La demande nouvelle de la société [D] est donc irrecevable, et ce d’autant qu’elle n’a pas été présentée par la société [D] dans ses premières conclusions d’intimée, en violation des dispositions de l’article 915-2 du code de procédure civile.
Sur la répétition de l’indu
Devant les premiers juges, la société [Localité 1] [U] a sollicité sur le fondement de la répétition de l’indu la restitution de la somme provenant d’une saisie-attribution d’un montant de 160 952,72 euros effectuée au profit de la société [D] par le tiers saisi, à savoir la S.A.S.U. Locaposte, en invoquant les dispositions de l’article L.211-4 du code des procédures civiles d’exécution, aux termes desquelles « le débiteur saisi qui n’aurait pas élevé de contestation dans le délai prescrit peut agir à ses frais en répétition de l’indu devant le juge du fond compétent ».
Les premiers juges ont, dans le dispositif de leur décision, débouté la société [R] [U] de son action en répétition de l’indu pour défaut de qualité à agir, après avoir examiné les modalités de la saisie-attribution pratiquée, tout en condamnant par ailleurs la société [D] à restituer à la société Locaposte la somme de 161 200,50 euros, et la société Locaposte, à régler cette somme à la société [Localité 1] [U].
Or, en cause d’appel, la société [Localité 1] [U] indique que ces dispositions du jugement ont été exécutées, de sorte qu’elle n’entend plus maintenir ses prétentions financières au titre de la restitution de l’indu, tout en sollicitant toutefois qu’il soit jugé qu’elle avait bien qualité à agir en répétition de l’indu à l’encontre de la société [D].
Toutefois, la cour qui, ne peut statuer que sur les prétentions des parties énoncées au dispositif de leurs dernières conclusions, ne peut que constater que la demande précitée de la société [Localité 1] [U] ne s’est pas traduite dans le dispositif en termes d’infirmation du jugement déféré et de recevabilité de cette prétention, de sorte que la cour n’en est pas saisie.

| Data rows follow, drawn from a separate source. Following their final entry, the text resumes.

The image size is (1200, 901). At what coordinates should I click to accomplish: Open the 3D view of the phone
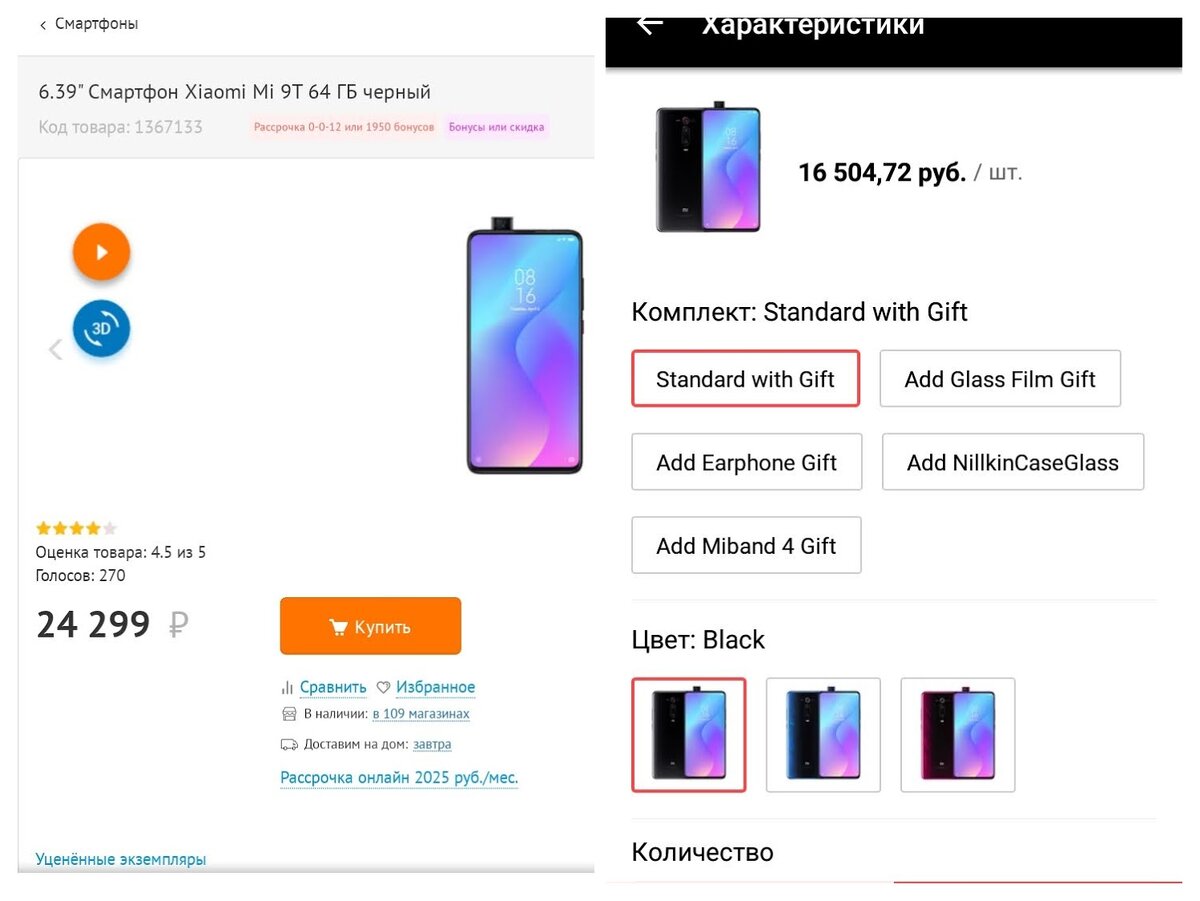101,329
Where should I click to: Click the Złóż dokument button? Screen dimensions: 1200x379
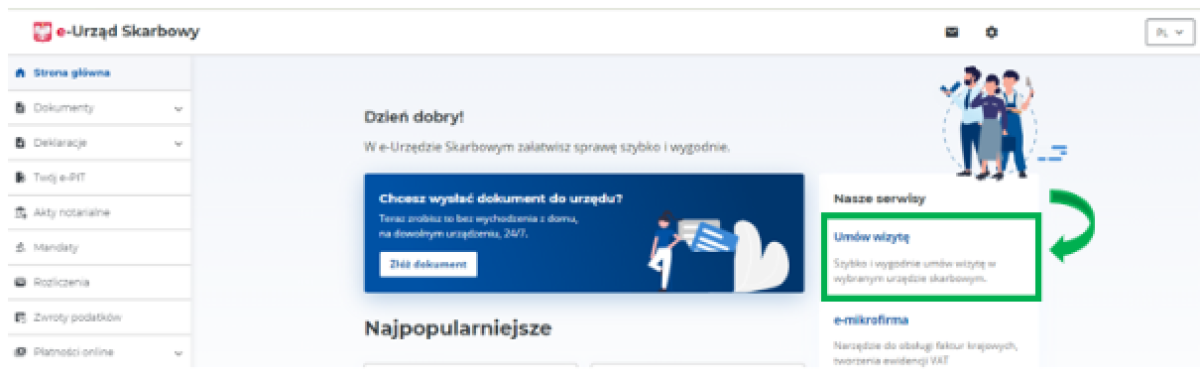pyautogui.click(x=428, y=264)
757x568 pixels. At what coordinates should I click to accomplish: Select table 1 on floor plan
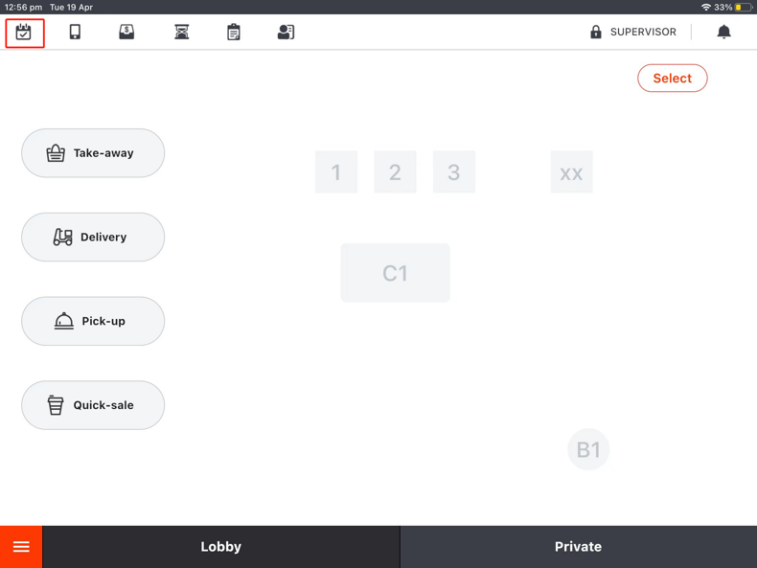coord(336,172)
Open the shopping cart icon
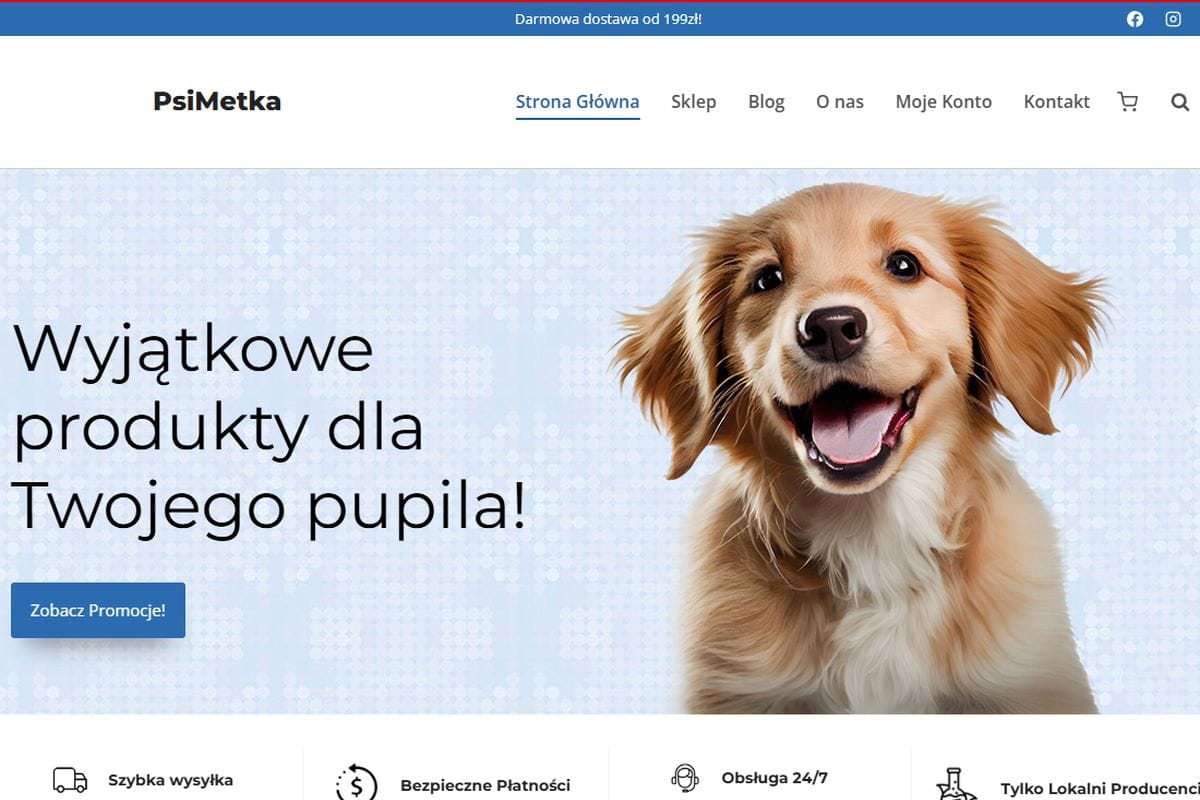The image size is (1200, 800). click(1128, 102)
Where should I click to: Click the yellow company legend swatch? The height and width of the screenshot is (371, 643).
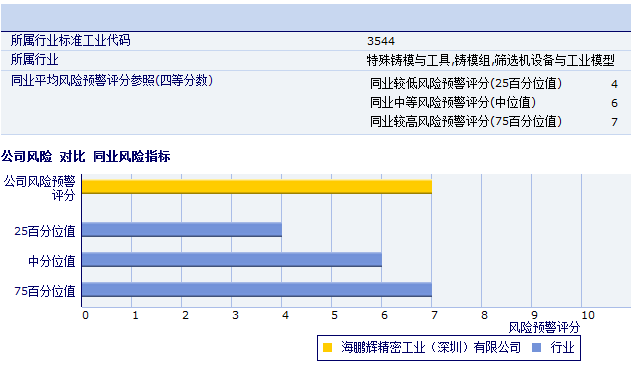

Enfin, compte tenu du sens de l’arrêt, la société [D] sera déboutée de sa demande tendant à l’octroi de dommages-intérêts pour procédure abusive.
PAR CES MOTIFS,
La cour,
Confirme le jugement déféré, sauf en ce qu’il a constaté que la société Marne et finance s’est faite substituer par la société Diderommag devenue depuis la société [Localité 1] [U] dans l’exécution du protocole d’accord transactionnel organisant les modalités de rachat de titres conclu le 20 août 2021 entre les parties et Marne et finance, et condamné la société [Localité 1] [U] à verser à la société [D] la somme de 325 581,27 euros au titre d’échéances impayées,
Statuant à nouveau de ces chefs et ajoutant
Déclare irrecevable la demande nouvelle présentée par la S.A.R.L [D] de condamnation de la S.A. [Localité 1] [U] à lui payer la somme de 325 580,27 euros sur un fondement de responsabilité délictuelle de celle-ci,
Déboute la S.A.R.L [D] de sa demande en paiement dirigée contre la S.A. [Localité 1] [U],
La déboute de sa demande indemnitaire pour procédure abusive,
Condamne la S.A.R.L [D] aux dépens de l’instance d’appel,
En application de l’article 700 du code de procédure civile, rejette la demande de la S.A.R.L [D], et la condamne à payer à la S.A. [Localité 1] [U] la somme de 3 000 euros.